§ **Dataset**
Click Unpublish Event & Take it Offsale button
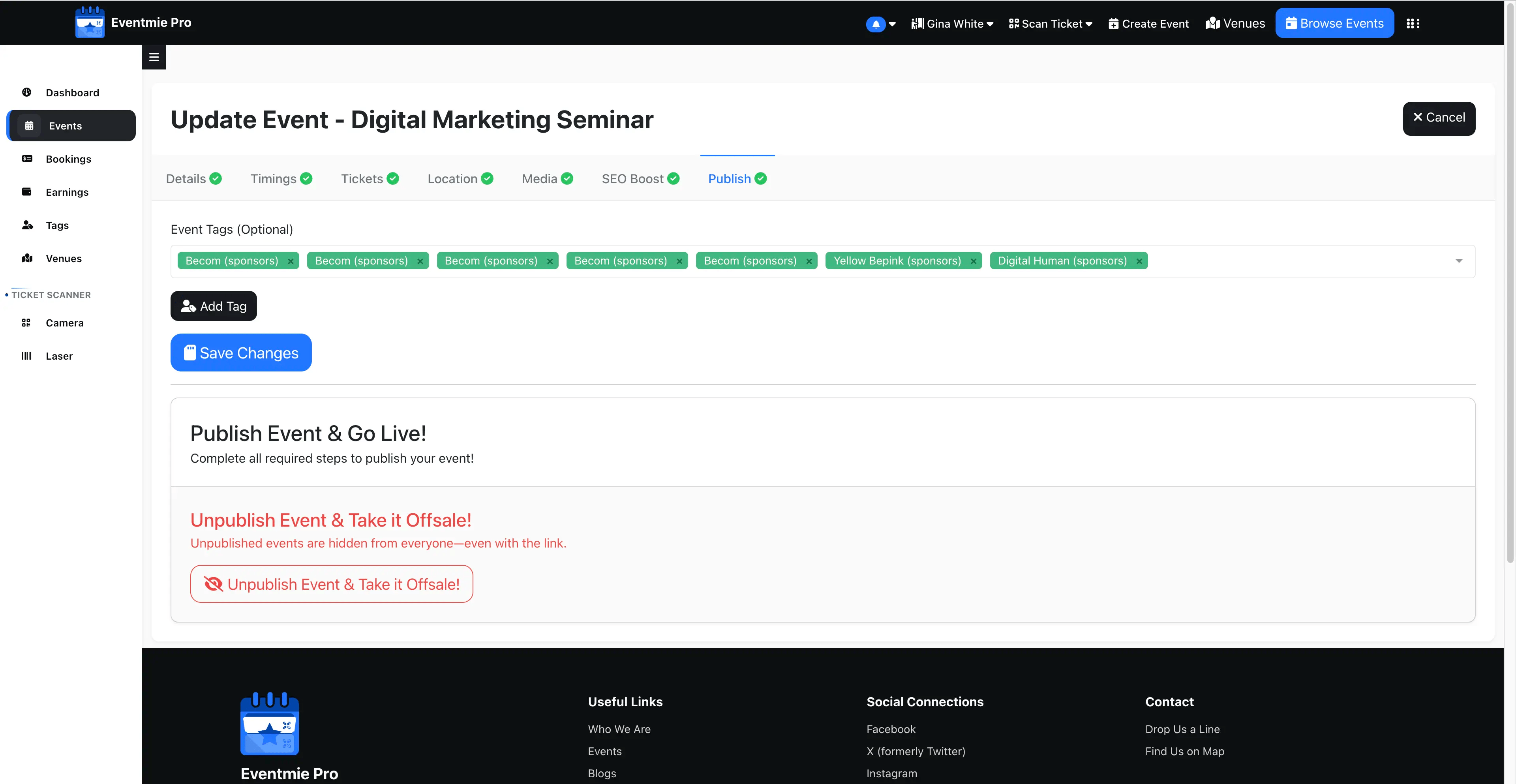This screenshot has width=1516, height=784. (331, 584)
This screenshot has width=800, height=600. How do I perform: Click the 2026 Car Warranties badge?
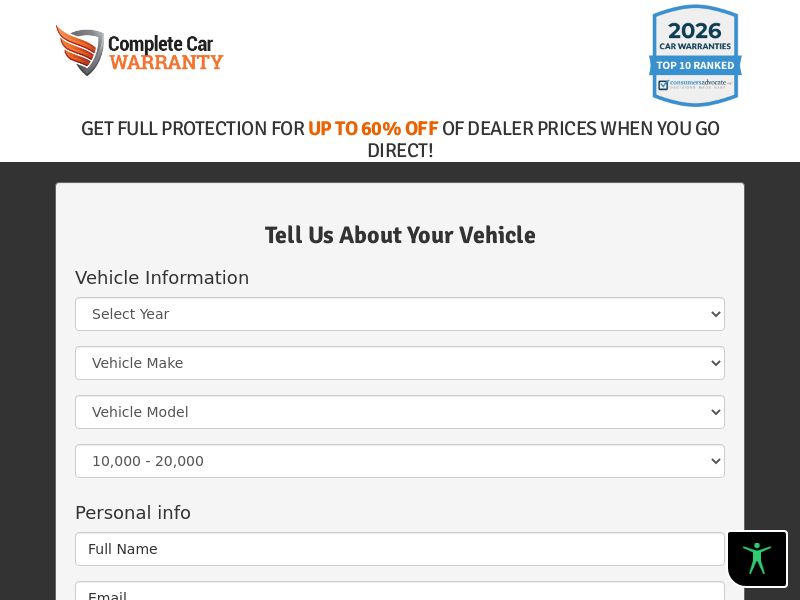695,55
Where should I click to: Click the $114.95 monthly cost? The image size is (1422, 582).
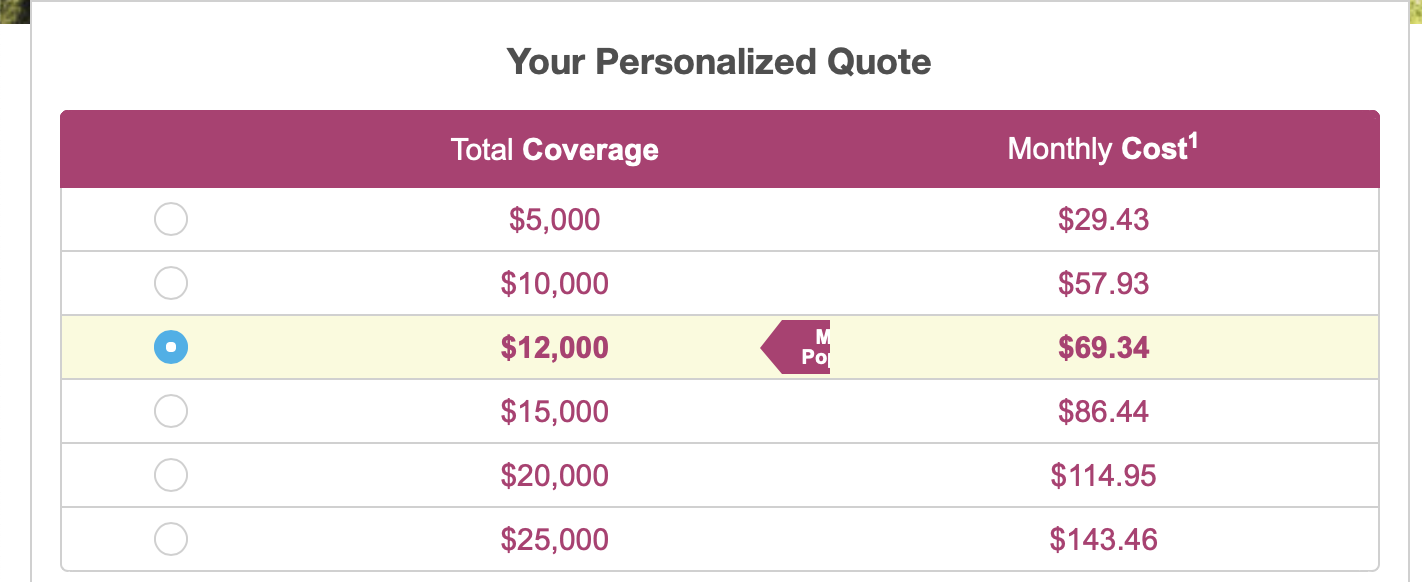coord(1104,475)
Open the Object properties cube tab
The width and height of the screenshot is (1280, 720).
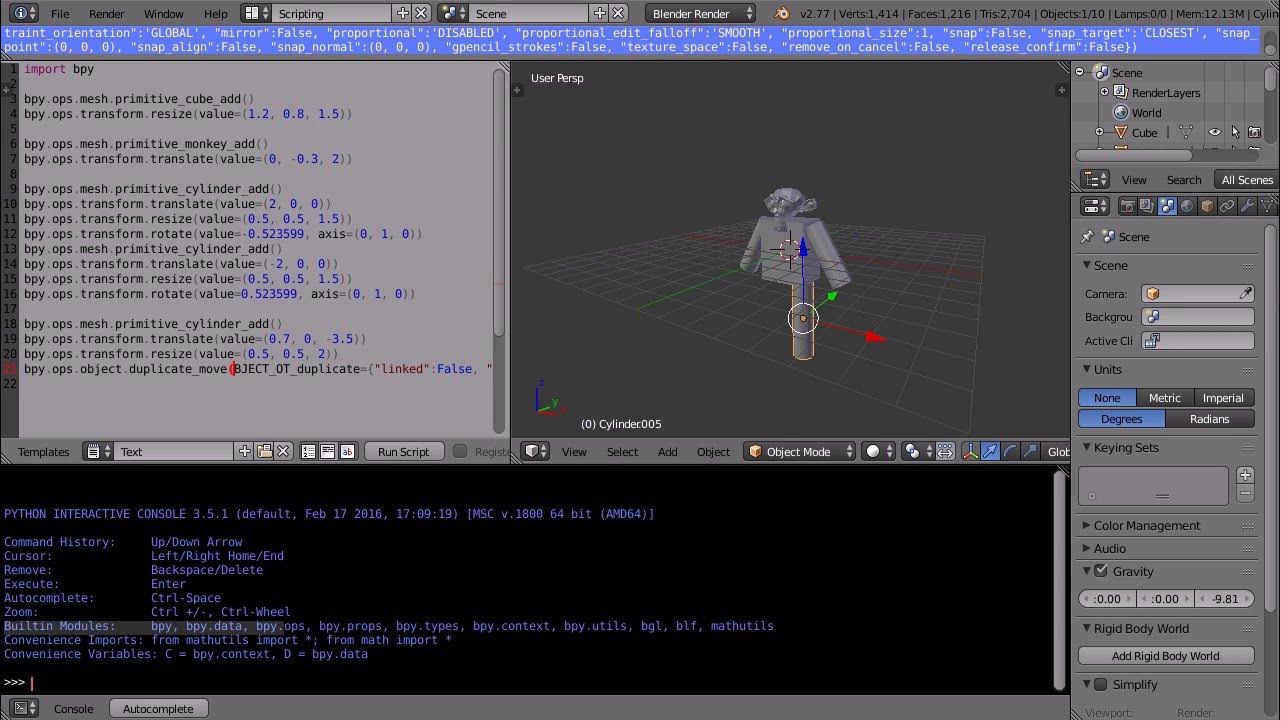click(1207, 206)
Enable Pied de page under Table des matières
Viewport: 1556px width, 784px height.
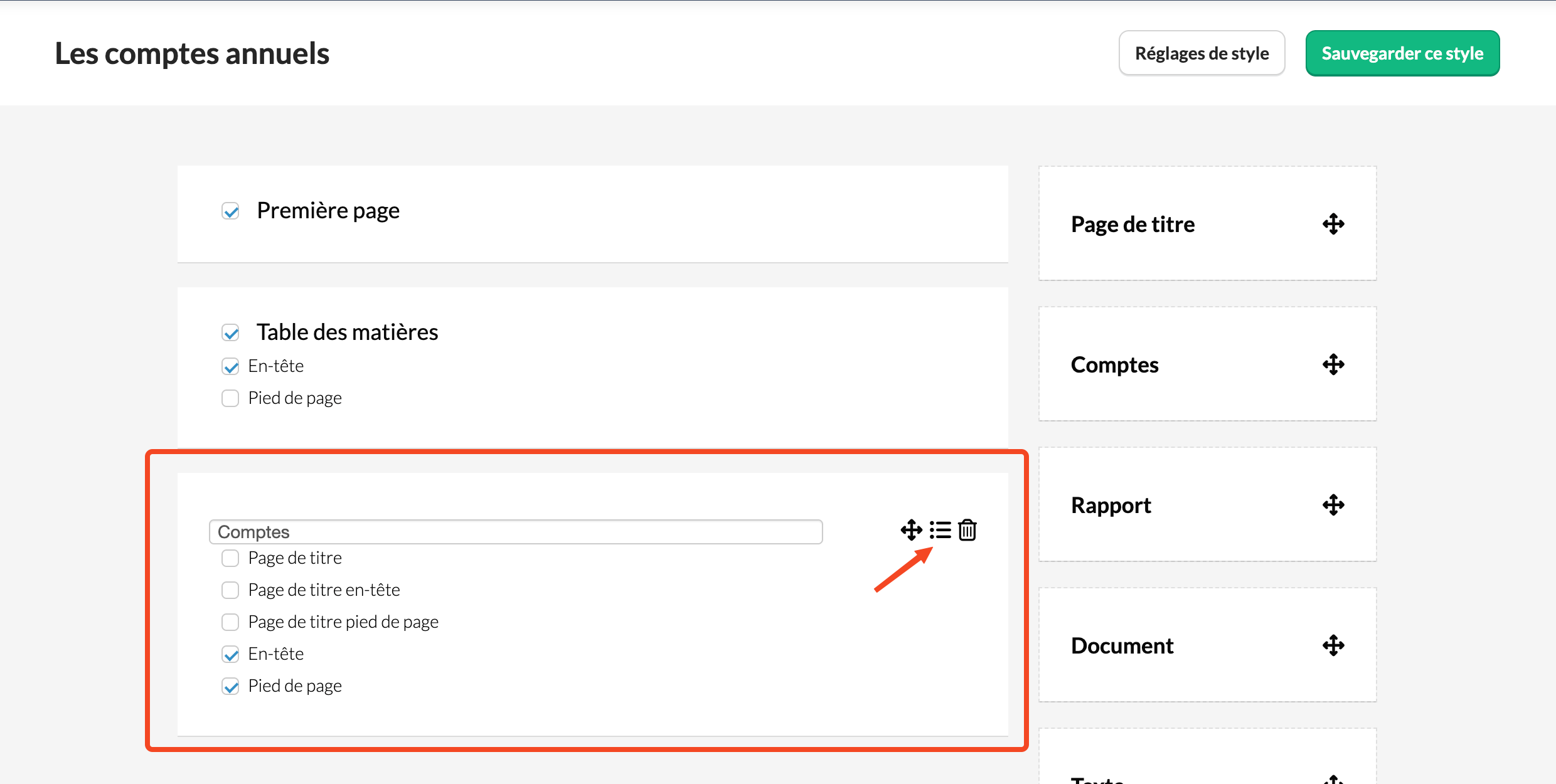click(x=231, y=398)

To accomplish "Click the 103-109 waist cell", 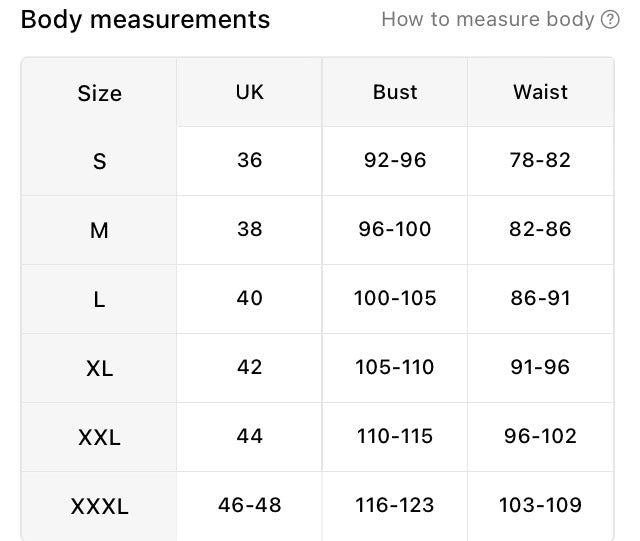I will [x=540, y=505].
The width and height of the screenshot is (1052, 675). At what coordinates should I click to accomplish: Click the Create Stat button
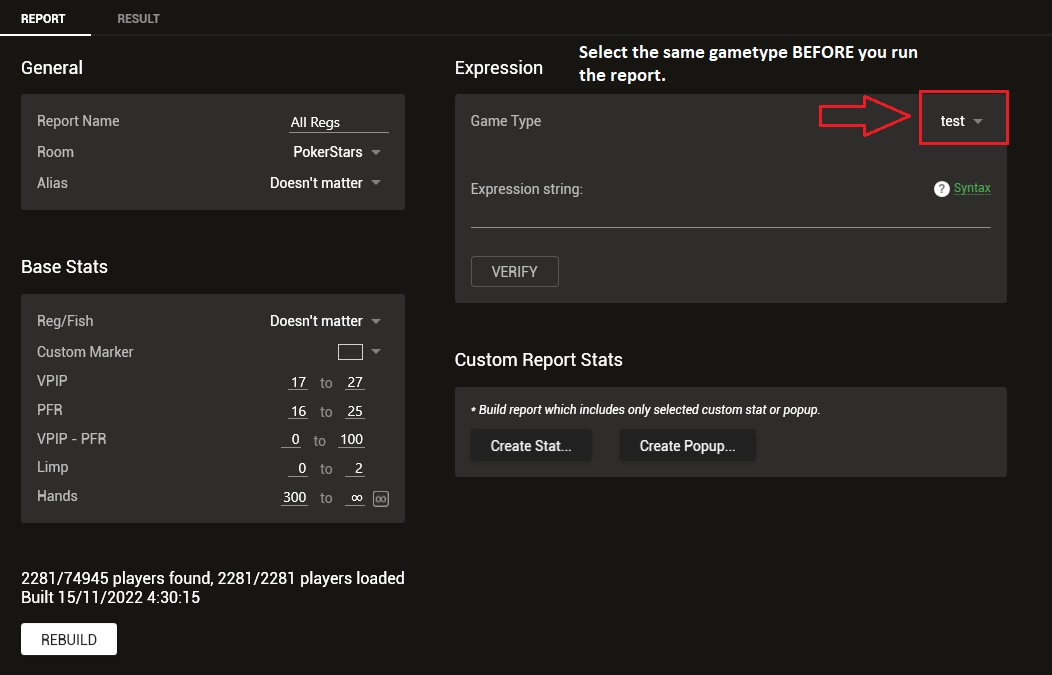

§ **Problem description**
Rewrite the items above as a numbered list, beginning with their first line and stopping after the line that contains "click(x=231, y=398)". Skip blank lines and leave the pictures out.

§ **Reply to the exercise**
1. Click Unpublish Event & Take it Offsale button
2. This screenshot has width=1516, height=784. (331, 584)
3. This screenshot has width=800, height=600. How do I perform: Click the 2026 Car Warranties badge?
4. 695,55
5. Where should I click to: Click the $114.95 monthly cost? The image size is (1422, 582).
6. coord(1104,475)
7. Open the Object properties cube tab
8. The width and height of the screenshot is (1280, 720).
9. click(1207, 206)
10. Enable Pied de page under Table des matières
11. Viewport: 1556px width, 784px height.
12. click(x=231, y=398)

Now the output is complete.